Stated goal: Find every line in the data below that contains the string "width", matching case exactly, and copy each of those lines.

(Element lookup data)
┏━━

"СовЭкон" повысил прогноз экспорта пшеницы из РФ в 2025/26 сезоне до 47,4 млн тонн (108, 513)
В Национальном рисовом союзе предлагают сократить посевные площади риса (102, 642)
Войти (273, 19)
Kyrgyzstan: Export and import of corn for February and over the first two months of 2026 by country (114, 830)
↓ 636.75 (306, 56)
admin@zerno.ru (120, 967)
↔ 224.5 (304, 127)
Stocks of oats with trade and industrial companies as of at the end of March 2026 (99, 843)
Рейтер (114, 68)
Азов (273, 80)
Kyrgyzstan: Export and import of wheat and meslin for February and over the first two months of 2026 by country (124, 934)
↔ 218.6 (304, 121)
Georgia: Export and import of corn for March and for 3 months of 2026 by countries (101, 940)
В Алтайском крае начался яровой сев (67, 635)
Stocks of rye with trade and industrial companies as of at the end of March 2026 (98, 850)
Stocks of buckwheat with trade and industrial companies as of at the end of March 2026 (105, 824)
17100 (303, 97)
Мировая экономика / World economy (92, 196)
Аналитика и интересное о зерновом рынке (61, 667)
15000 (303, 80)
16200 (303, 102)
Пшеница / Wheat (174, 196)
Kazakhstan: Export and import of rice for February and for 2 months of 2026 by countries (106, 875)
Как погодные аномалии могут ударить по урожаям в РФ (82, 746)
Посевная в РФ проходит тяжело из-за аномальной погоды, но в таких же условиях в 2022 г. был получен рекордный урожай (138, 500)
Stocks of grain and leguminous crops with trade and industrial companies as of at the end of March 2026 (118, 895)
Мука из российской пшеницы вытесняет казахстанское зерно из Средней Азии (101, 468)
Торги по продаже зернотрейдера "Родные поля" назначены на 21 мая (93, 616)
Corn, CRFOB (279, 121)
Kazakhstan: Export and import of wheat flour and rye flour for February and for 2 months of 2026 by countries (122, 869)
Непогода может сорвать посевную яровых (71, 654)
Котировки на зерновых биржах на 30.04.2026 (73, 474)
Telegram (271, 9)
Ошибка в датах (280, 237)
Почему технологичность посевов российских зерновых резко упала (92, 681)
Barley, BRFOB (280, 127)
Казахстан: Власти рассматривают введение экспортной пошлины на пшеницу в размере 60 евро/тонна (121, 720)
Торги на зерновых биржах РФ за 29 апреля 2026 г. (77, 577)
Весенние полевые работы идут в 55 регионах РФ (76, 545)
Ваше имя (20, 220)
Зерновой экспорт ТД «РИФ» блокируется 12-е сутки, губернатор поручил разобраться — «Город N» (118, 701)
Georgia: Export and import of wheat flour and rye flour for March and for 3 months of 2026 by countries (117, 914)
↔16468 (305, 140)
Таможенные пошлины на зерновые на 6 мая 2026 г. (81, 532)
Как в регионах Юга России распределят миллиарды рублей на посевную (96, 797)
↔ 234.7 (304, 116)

┗━━
┏━━

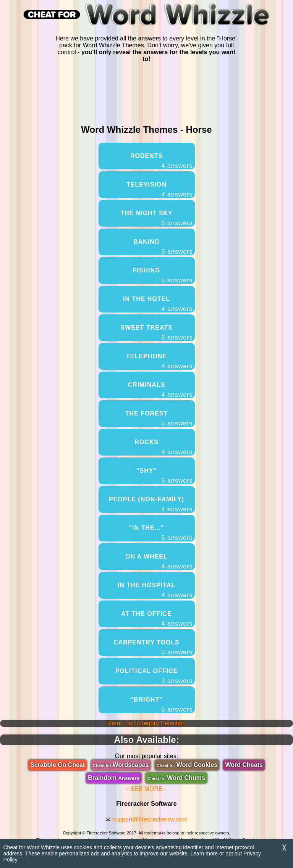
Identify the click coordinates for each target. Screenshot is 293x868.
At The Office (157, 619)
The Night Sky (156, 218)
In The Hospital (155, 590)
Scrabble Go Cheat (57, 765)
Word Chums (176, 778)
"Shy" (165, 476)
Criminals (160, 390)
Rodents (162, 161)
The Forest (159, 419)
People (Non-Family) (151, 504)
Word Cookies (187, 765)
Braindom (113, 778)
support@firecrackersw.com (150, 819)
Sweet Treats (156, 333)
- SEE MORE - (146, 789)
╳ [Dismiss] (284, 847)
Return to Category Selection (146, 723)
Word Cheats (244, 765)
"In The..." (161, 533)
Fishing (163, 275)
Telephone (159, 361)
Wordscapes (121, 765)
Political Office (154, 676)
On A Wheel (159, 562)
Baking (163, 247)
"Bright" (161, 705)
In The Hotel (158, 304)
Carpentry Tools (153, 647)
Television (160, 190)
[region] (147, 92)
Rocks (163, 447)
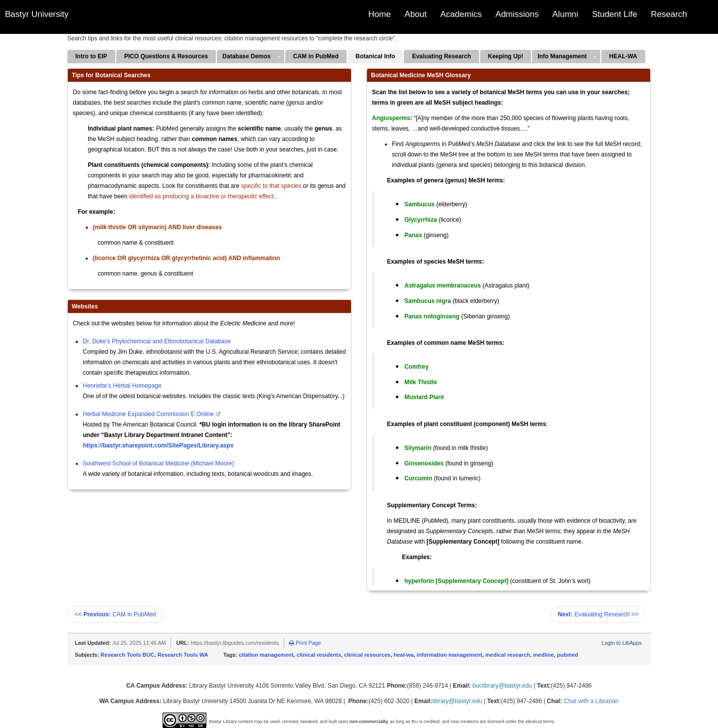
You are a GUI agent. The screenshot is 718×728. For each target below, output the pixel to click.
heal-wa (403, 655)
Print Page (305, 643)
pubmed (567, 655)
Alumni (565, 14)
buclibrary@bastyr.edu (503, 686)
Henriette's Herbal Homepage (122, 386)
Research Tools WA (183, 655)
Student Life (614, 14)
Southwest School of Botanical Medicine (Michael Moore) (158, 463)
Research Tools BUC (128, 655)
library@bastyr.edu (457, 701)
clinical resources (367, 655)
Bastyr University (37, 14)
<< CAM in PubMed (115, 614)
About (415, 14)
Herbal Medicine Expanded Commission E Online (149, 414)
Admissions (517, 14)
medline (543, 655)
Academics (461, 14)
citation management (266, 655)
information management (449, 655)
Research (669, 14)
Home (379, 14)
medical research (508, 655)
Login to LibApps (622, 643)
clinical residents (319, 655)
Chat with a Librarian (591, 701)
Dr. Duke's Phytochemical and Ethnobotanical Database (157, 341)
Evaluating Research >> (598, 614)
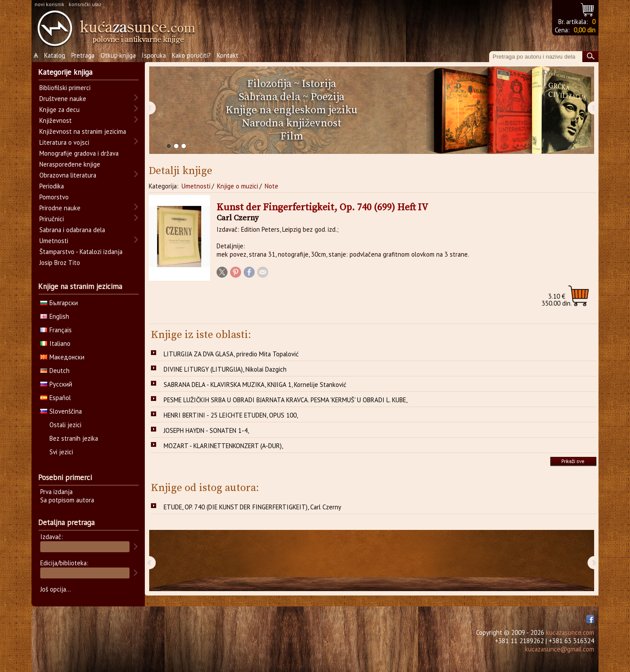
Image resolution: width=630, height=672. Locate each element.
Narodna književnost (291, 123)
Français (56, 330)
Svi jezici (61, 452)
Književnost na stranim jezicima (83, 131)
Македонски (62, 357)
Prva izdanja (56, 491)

┗━━
┏━━

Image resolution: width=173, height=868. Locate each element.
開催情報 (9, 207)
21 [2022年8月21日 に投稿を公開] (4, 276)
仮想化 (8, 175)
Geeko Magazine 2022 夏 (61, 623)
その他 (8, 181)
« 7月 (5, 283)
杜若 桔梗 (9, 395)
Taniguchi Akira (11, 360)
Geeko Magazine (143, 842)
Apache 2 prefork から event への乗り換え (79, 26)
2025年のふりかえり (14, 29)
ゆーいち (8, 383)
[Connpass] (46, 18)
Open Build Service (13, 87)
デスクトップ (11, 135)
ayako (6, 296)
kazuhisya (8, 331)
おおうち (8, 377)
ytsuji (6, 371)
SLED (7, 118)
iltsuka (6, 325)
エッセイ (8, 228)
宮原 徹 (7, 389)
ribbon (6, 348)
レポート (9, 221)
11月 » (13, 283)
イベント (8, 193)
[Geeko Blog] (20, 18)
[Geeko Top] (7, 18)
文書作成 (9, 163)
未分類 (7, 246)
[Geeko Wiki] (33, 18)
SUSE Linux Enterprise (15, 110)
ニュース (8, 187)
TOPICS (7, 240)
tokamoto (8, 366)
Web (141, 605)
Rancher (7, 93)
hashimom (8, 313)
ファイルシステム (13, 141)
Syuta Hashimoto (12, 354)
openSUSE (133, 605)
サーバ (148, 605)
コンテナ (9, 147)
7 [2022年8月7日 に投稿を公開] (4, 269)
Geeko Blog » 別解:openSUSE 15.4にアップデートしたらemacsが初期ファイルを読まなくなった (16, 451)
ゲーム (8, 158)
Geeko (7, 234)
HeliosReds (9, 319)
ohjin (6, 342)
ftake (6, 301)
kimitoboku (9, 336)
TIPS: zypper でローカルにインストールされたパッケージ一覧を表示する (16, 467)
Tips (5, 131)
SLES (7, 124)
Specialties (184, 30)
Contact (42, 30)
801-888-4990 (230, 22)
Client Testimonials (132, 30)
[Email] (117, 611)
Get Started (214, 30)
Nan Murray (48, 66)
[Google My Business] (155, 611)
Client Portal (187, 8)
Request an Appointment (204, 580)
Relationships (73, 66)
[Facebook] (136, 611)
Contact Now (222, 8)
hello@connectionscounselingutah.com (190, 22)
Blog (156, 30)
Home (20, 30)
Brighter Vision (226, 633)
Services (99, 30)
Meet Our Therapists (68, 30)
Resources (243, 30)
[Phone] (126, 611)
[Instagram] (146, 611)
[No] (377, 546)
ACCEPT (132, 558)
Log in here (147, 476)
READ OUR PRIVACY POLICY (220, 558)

┗━━

Response below:
Image resolution: width=630, height=672. Locate each element.
Image resolution: width=173, height=868. Locate each element.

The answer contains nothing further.